Numa Tempesta (Marco Giallini) è un ricchissimo e spregiudicato mago dell’alta finanza con pochi scrupoli, un uomo vuoto, con talento, ma senza alcuna vita attorno. Ecco, a tal proposito, la dichiarazione dello stesso Giallini in merito al suo ruolo nel film:

“Credo si sia trattato di uno dei ruoli più intensi e ricchi della mia carriera”

Ad un certo punto i suoi piani cambiano, la sua quotidianità passata tra un albergo extralusso e l’altro finisce, la legge gli presenta il conto e a causa di una vecchia condanna per evasione fiscale è costretto ad un anno di servizi sociali. E così il potente e inarrivabile Numa dovrà mettersi a disposizione di chi non ha niente, dovrà diventare per la prima volta nella sua vita un ultimo. Tra questi c’è Bruno (Elio Germano) un giovane padre che frequenta il centro con il figlio in seguito ad un tracollo economico. L’incontro sembrerebbe offrire ad entrambi l’occasione per una rinascita all’insegna dei buoni sentimenti e dell’amicizia ma, ricordiamo, che ci son di mezzo il denaro e un gruppo di senzatetto che non hanno alcuna intenzione di rinunciare ad ottenere soldi facili.

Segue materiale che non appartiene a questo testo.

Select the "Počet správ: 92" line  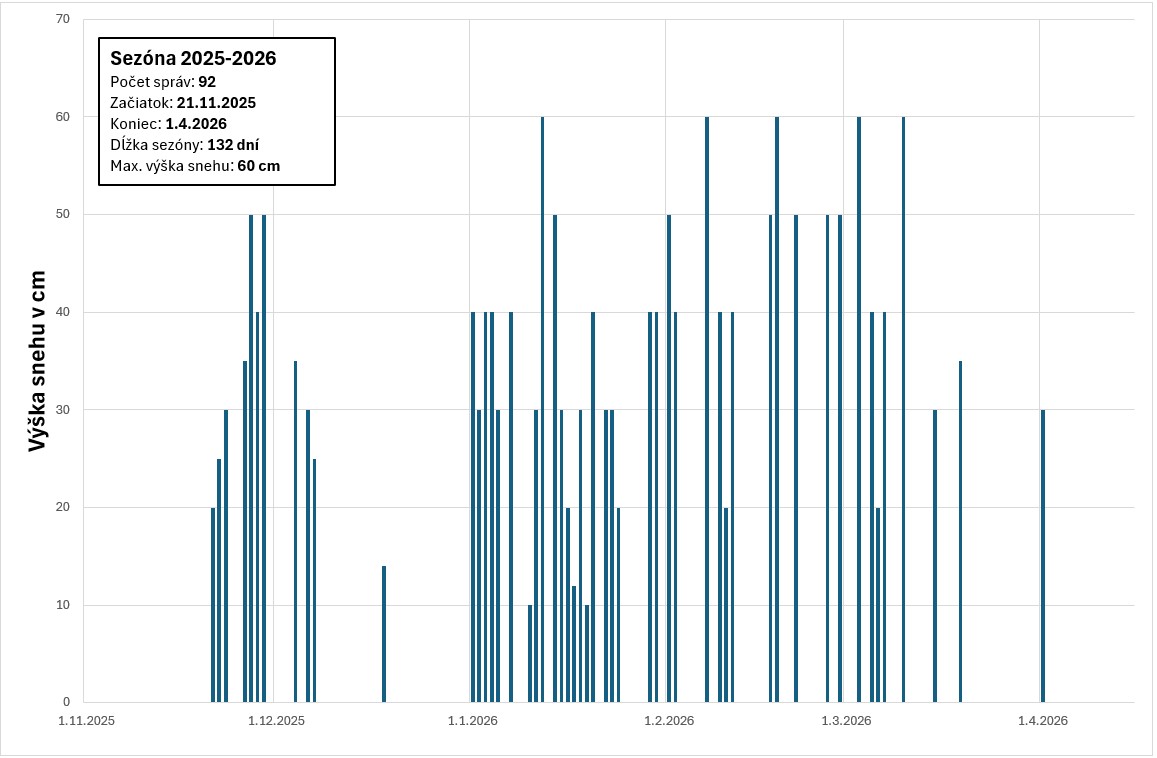pos(163,82)
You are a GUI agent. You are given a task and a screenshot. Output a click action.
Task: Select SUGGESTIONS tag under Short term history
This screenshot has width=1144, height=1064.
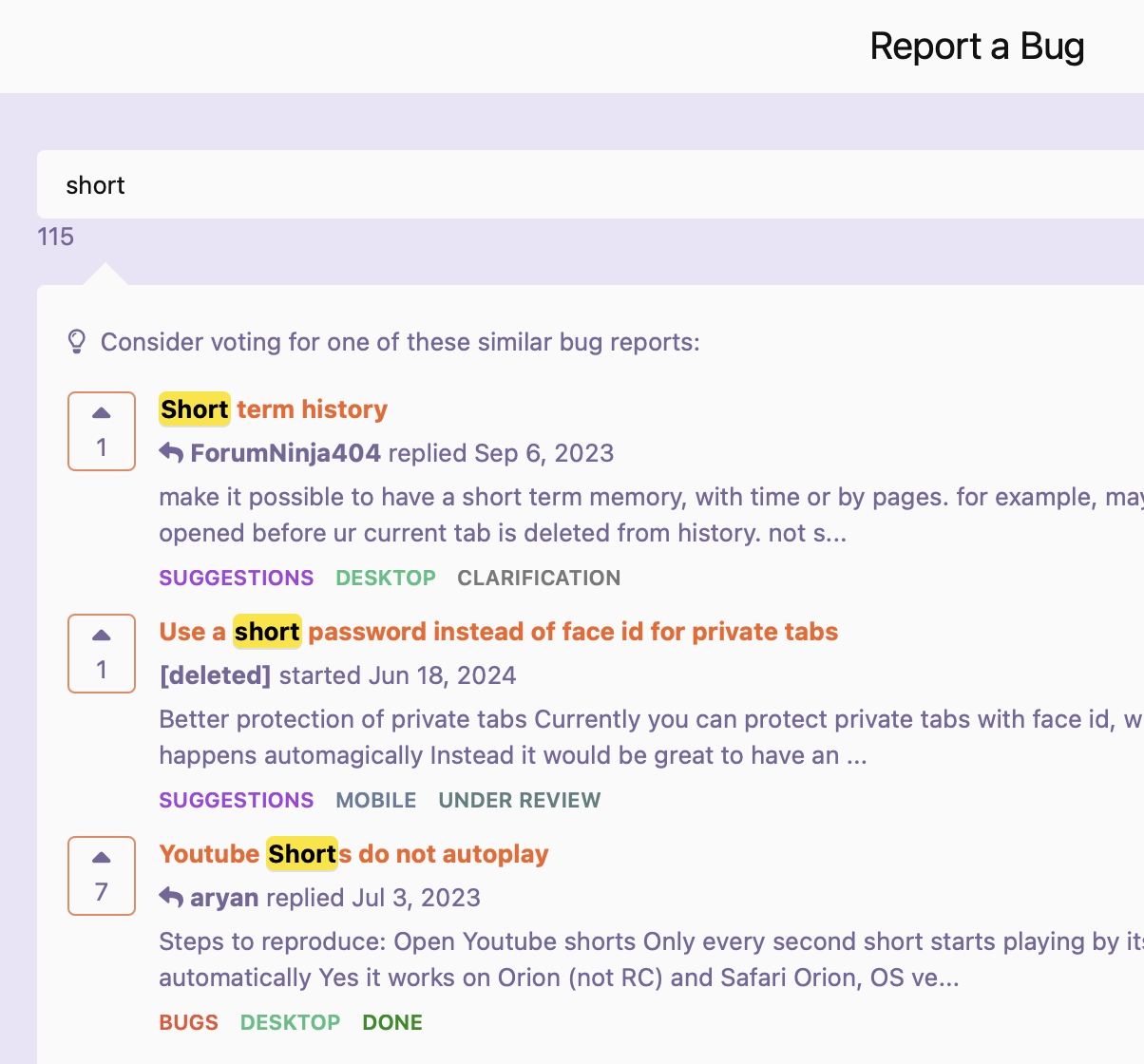tap(236, 578)
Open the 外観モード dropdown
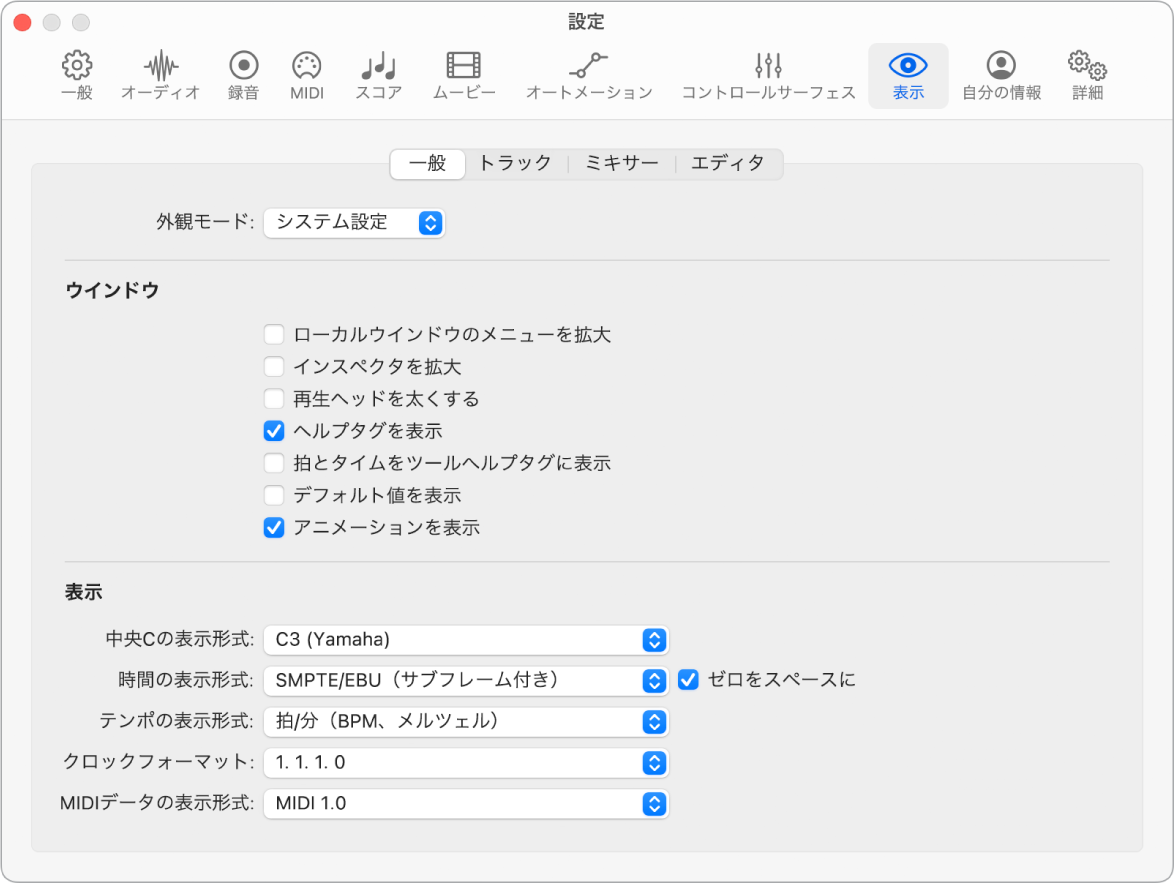 tap(354, 223)
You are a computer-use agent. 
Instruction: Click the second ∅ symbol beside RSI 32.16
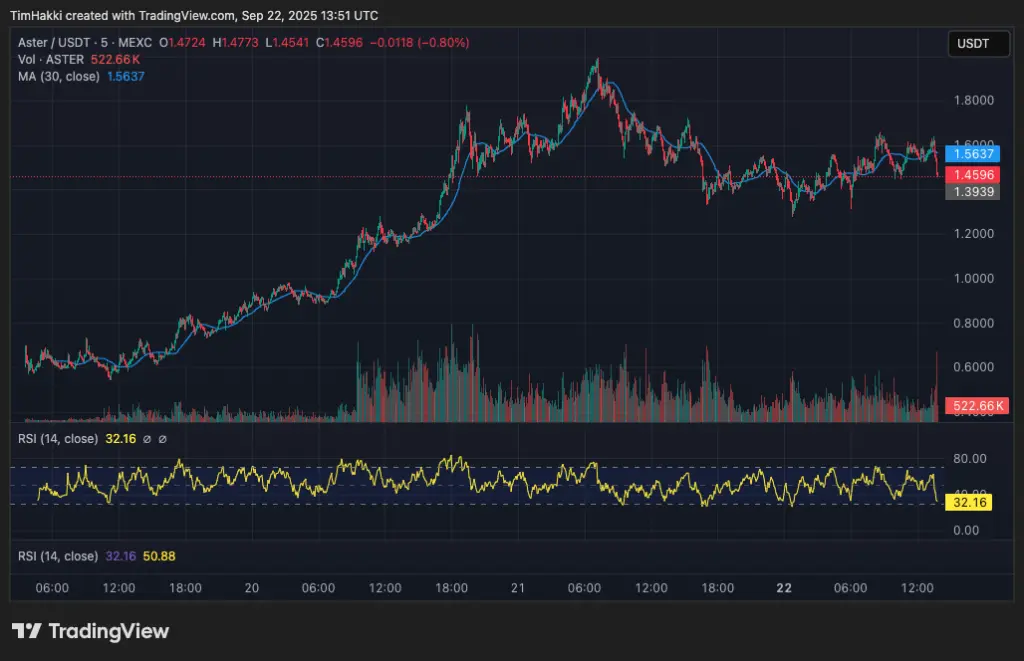(163, 439)
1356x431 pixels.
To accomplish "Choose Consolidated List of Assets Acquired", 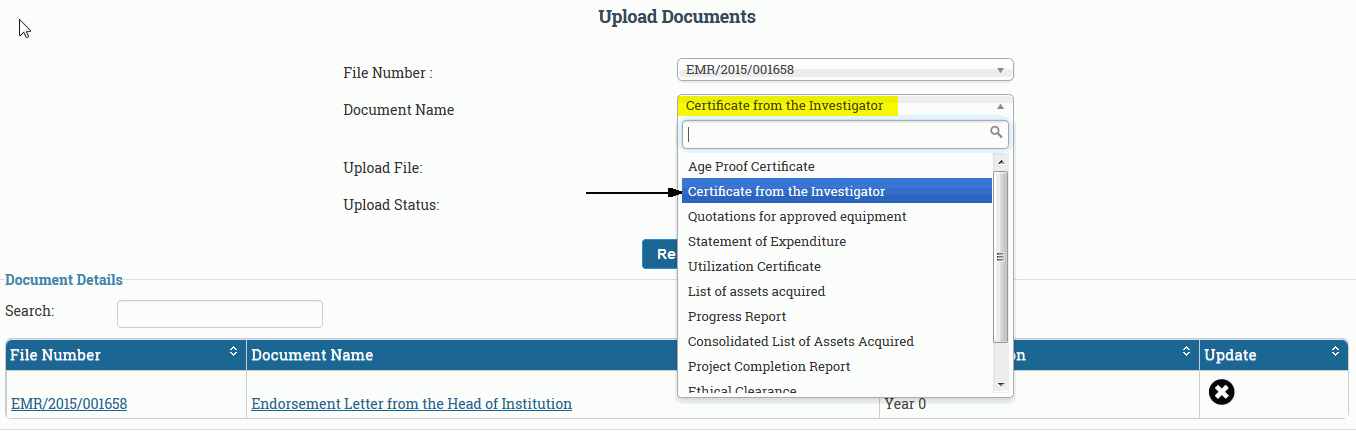I will click(x=800, y=342).
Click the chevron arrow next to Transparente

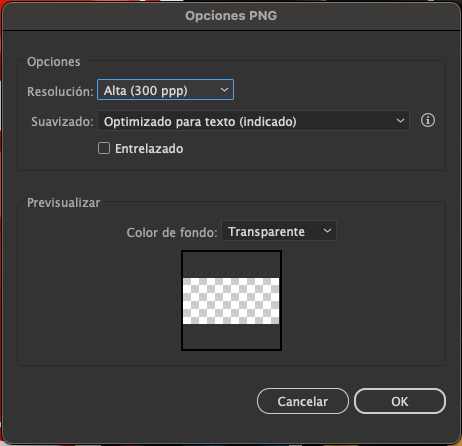click(327, 231)
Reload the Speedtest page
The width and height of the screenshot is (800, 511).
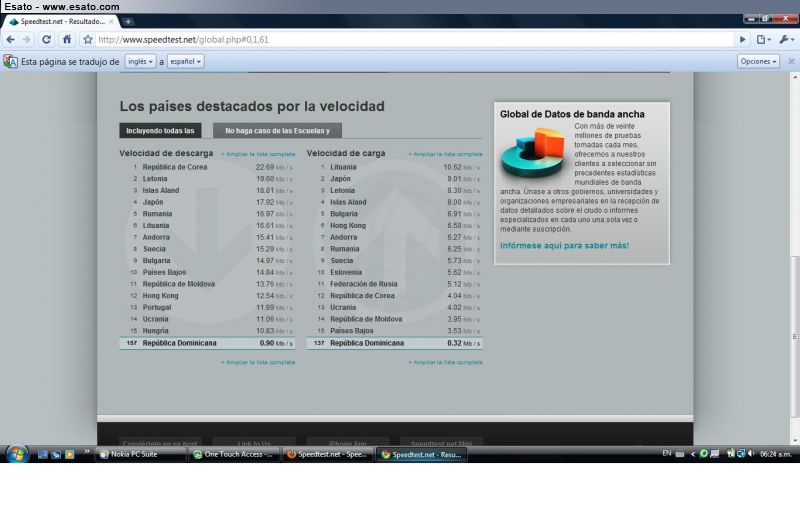click(47, 39)
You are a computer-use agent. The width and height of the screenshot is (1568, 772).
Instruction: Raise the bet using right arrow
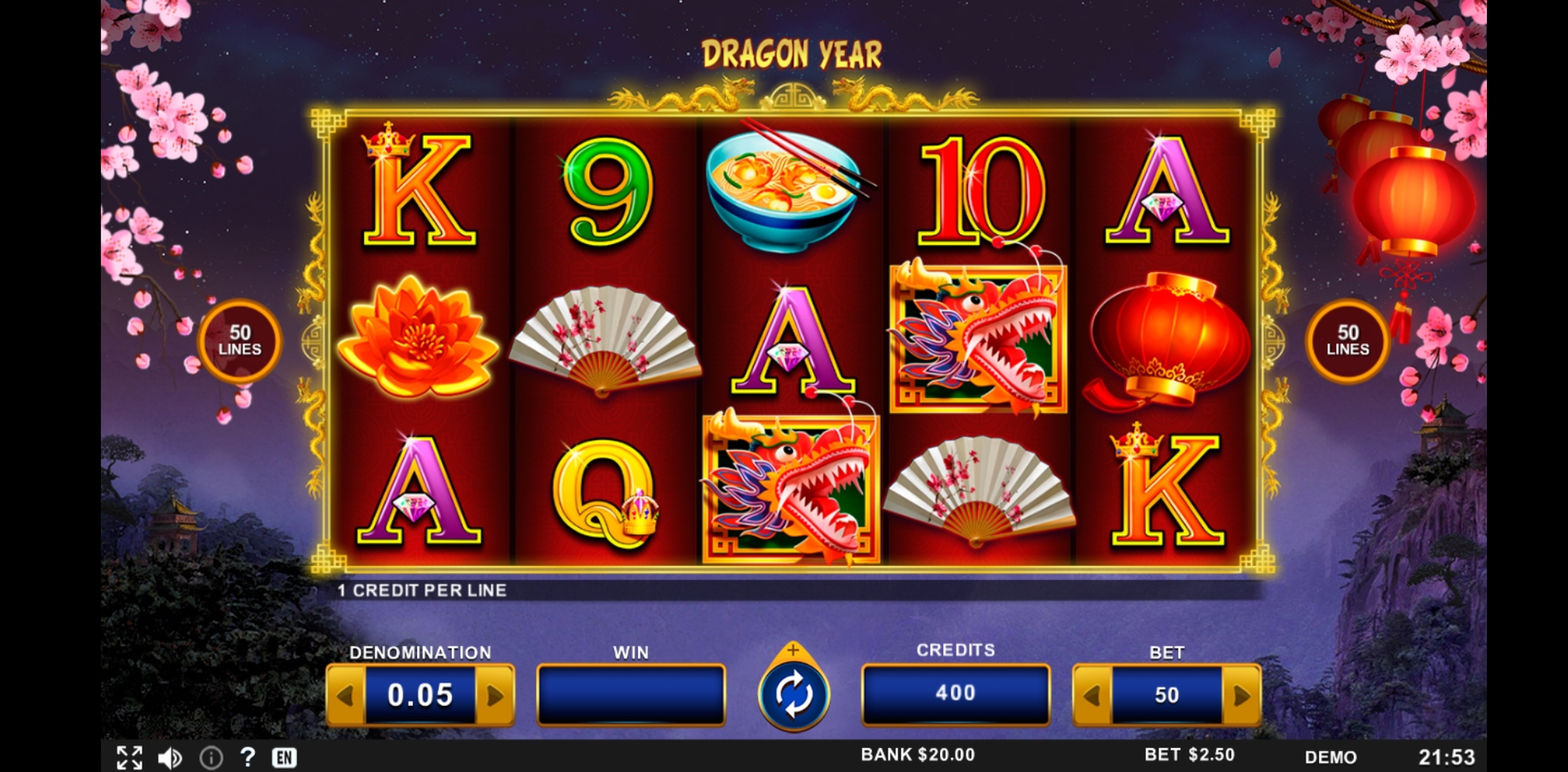pos(1241,695)
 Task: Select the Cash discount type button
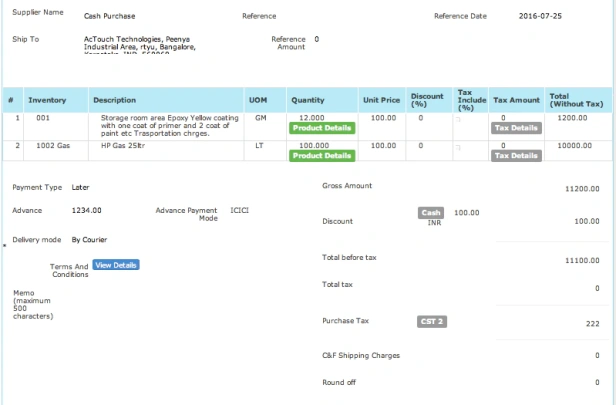click(x=431, y=213)
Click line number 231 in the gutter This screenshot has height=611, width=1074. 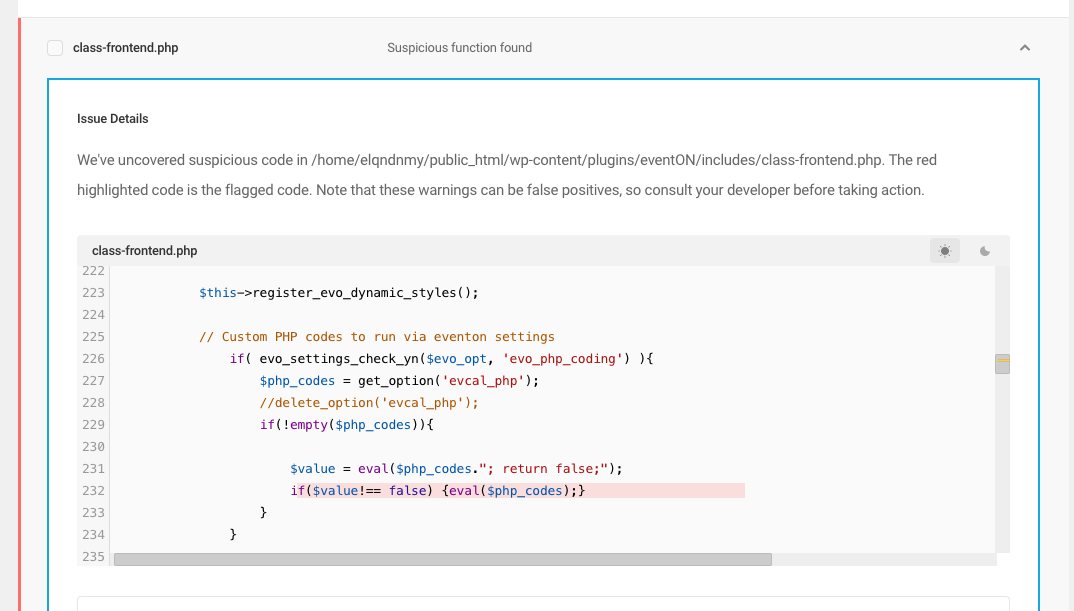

Il regista Daniele Lucchetti commenta cosa ha significato Io Sono Tempesta per lui:

“Questo film ambisce ad essere una farsa sociale, un’opera buffa. Lontana dai fatti di cronaca e dal dovere di essere verosimile aspira a raccontare sorridendo e con tono da fiaba una fetta di Italia che il nostro cinema affronta sempre con dolore, con tono serio o serioso.”

Con Io Sono Tempesta il registra Daniele Lucchetti si distanzia decisamente dal classico tono dei suoi precedenti lavori e ci racconta il confronto tra un personaggio che dovrebbe essere il classico cattivo ma che alla fine dei conti risulta essere pure simpatico e una serie di poveri ma che alla fine si dimostrano più corruttibili dei primi.  Alla fine, come nel miglior cinema di Daniele Luchetti, che lascia spesso assieme al sorriso la classica nota amara, bisognerà chiedersi: “Chi sono i buoni?” Probabilmente rispondere può sembrar difficile, ma forse l'intento di Luchetti sembra proprio quello di provocare questo interrogativo negli spettatori.